Медведев закрыл дверь и обнял Назарова:
— Федька! Сто лет, черт возьми, тебя не видел!
— И двух лет не будет, Ванька. Мы же с тобой под осень шестнадцатого расстались. После того румынского дела. Я не доктор, но еще до того, как мы к своим добрались, понял: лежать тебе в лазарете раза в два побольше моего.
— Так оно и случилось. А когда вышел, так и повоевать-то толком не успел — революция. Мои отношения с начальством — сам знаешь, а солдатам я приглянулся. Был царский прапорщик — стал революционный командир. Потом уже, к осени ближе, надоел мне Керенский, и стал я большевиком. Весной дрался с немцами, в отрядах завесы, пока мир не заключили. Теперь я начальник местного гарнизона — комплектую революционную дивизию.
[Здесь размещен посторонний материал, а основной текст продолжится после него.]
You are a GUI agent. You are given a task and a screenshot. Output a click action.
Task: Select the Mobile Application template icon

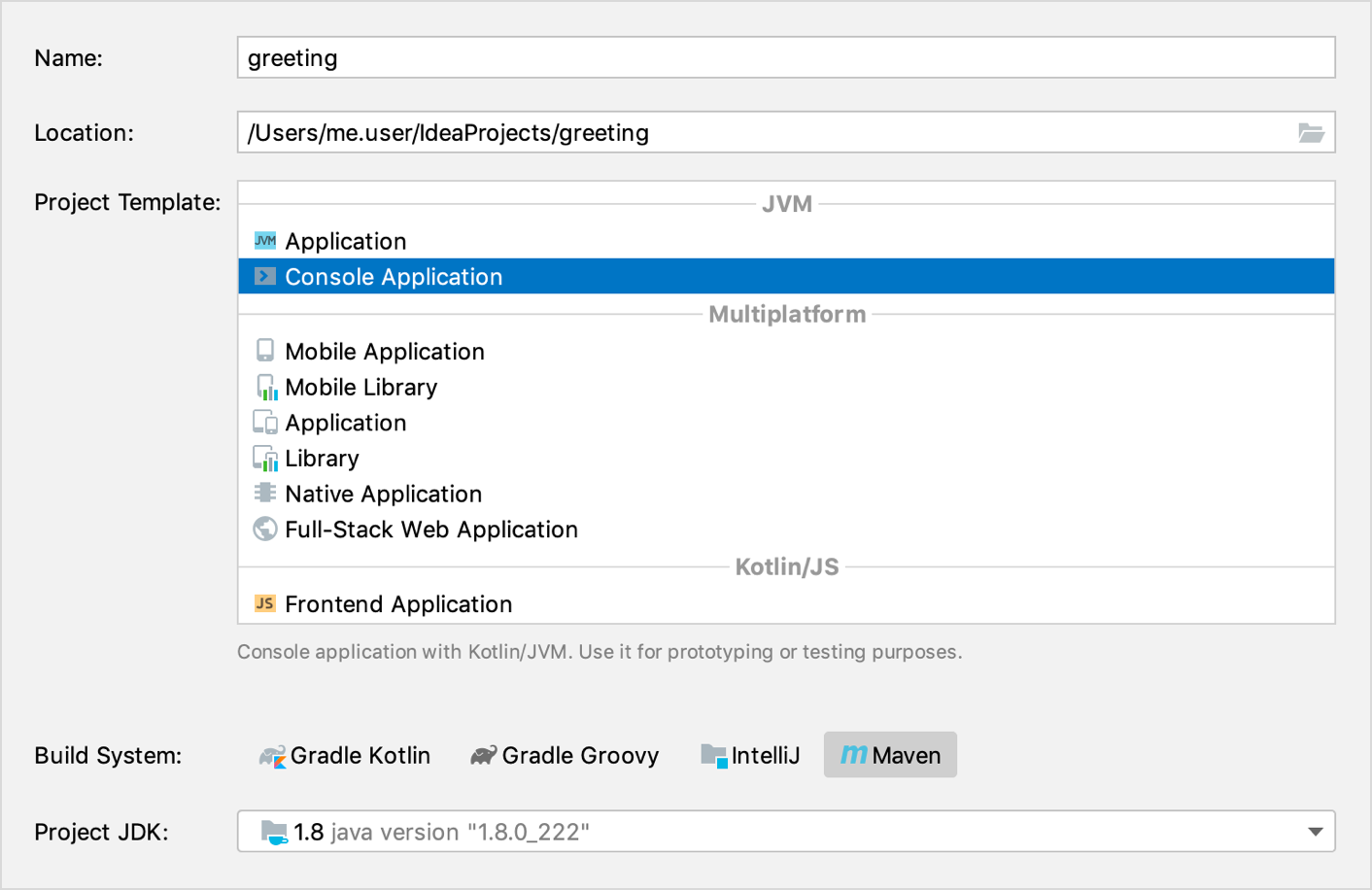264,351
Разъезжаю по округе, по разным делам. Ну, чего это все я да я. Ты про себя расскажи.
— Про мои дела рассказывать дольше. Если заставишь — так знай, слушать придется до вечера.
— Федя, ты мне про свои дела расскажешь по дороге. Я хочу тебя в свой отряд записать. Надо мне полк пополнять и быть готовым, что Реввоенсовет нас отправит на Дон, уничтожать контрреволюцию. Но я необстрелянных людей в бой не пошлю. Народ, что с фронта вернулся, под ружье не спешит, все больше мальчишки приходят, а бывает, и шантрапа. Учить их надо. Отставного унтера найдешь, так он любит сразу в зубы. У нас в армии такого нельзя. Так что на тебя вся надежда.
— Под твоим началом служить неплохо, — ответил Назаров. — Пробовал. А предложение — отклоняю. Ты сам посуди, я до дома еще не дошел. Тем более, — Назаров ткнул пальцем в окно, в направлении дымящихся развалин, — может, и у меня там какое безобразие творится.
Иван Медведев немного помолчал, затем достал портсигар, угостил Назарова папироской — не первый класс, но и не махорочка. Друзья затянулись, и лишь тогда красный командир продолжил:
— Я тебя, Федя, понимаю. Если бы ты хотел в нашу армию, так не надо было бы и домой возвращаться. В Пензе бы и вступил. А теперь меня пойми. Мне без тебя воротиться нельзя. На-ка, почитай, какие бумажки из Зимино в уезд летают. Вчера днем встретили верхового, из местного комбеда. Письмо было незапечатанным, так что я большого греха не вижу в том, что с его содержанием ознакомился.
Назаров взял донесение покойного Сеньки Слепака и прочел.
— Ну и что скажешь, Федя, об этой писульке?
— А чего говорить? Врет Слепак. Точнее, врал, больше врать уже не будет.